→ **Brief**: From the data underneath, reproduce exactly the stretch that begins at the line with "You are a computer-use" and ends after the line with "Instruction: Enable the HSM toggle switch".

→ **Data extract**:

Segment Open

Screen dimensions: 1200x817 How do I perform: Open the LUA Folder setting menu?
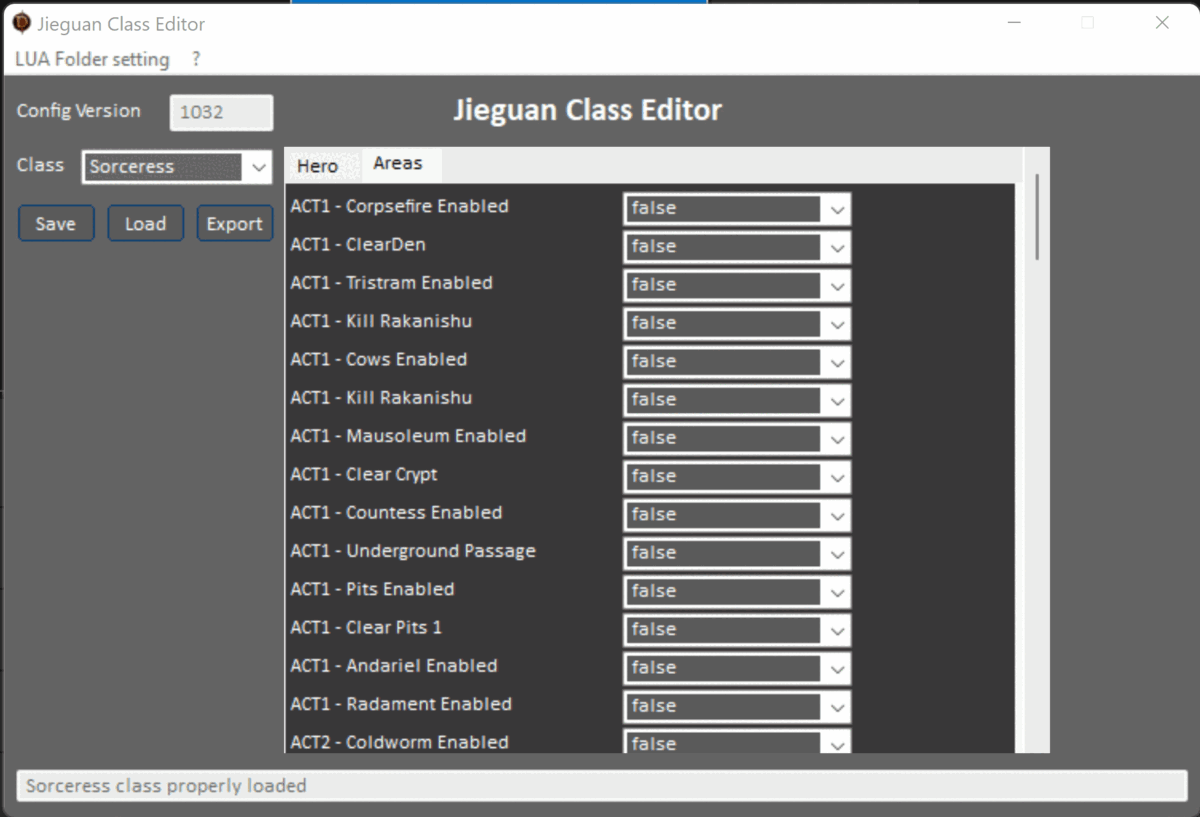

Segment Closed
Segment Open

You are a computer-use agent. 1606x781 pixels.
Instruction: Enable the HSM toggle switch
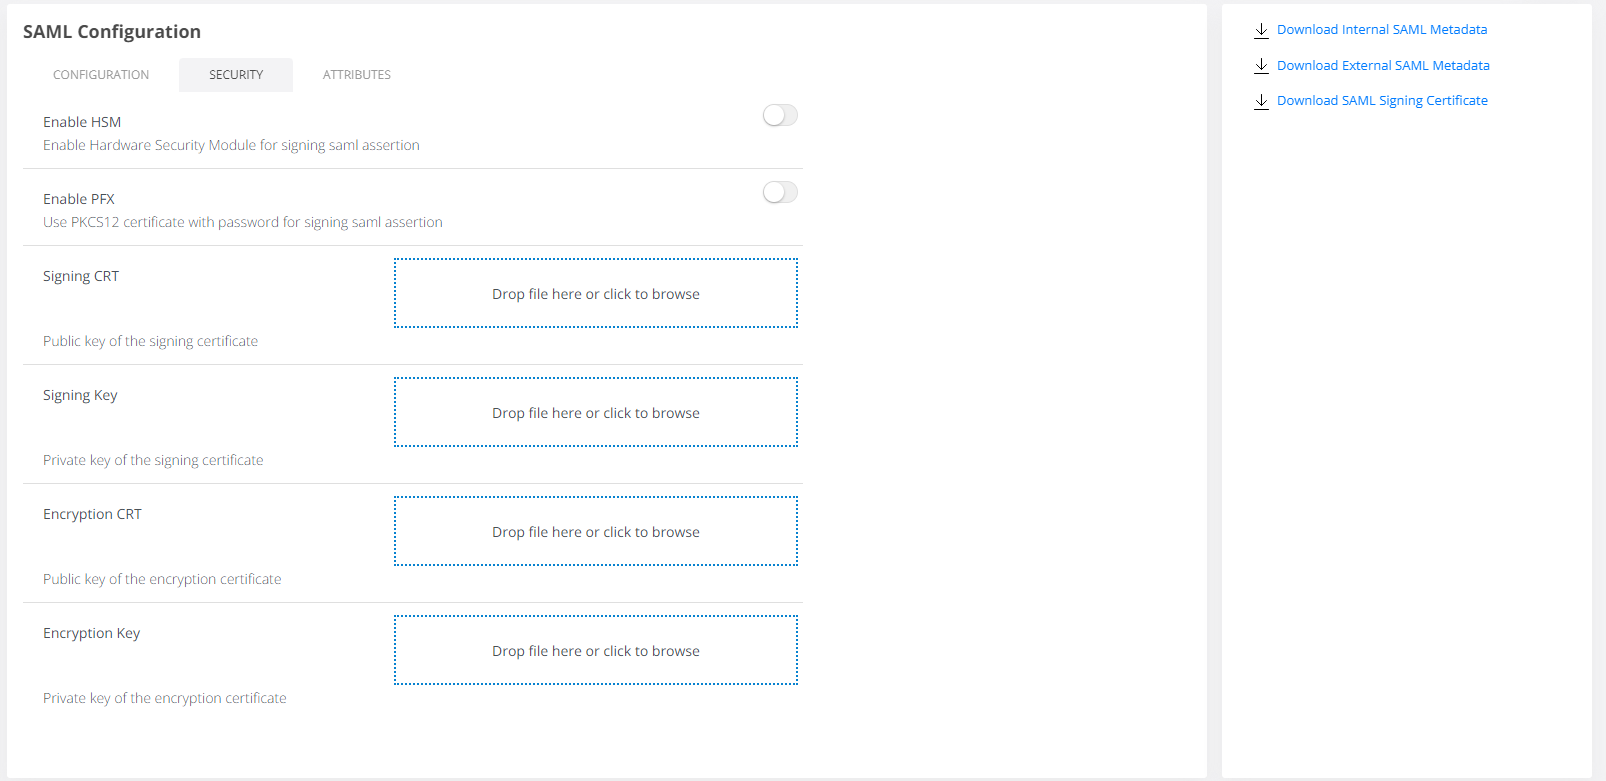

Segment Closed
Segment Open

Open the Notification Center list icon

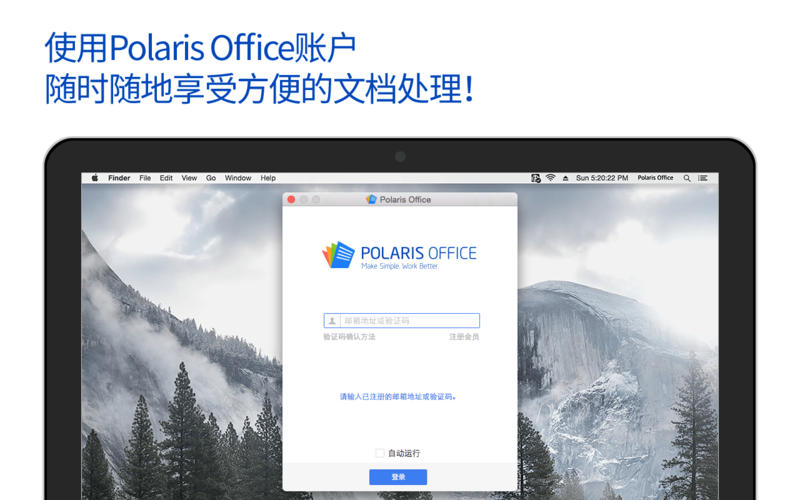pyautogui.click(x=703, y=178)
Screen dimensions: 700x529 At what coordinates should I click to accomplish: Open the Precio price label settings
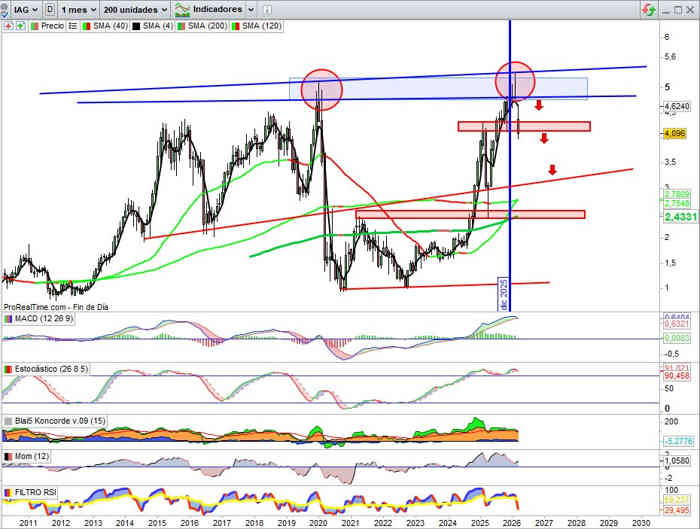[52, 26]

Segment Closed

→ **Result**:
You are a computer-use agent. 1606x781 pixels.
Instruction: Enable the HSM toggle switch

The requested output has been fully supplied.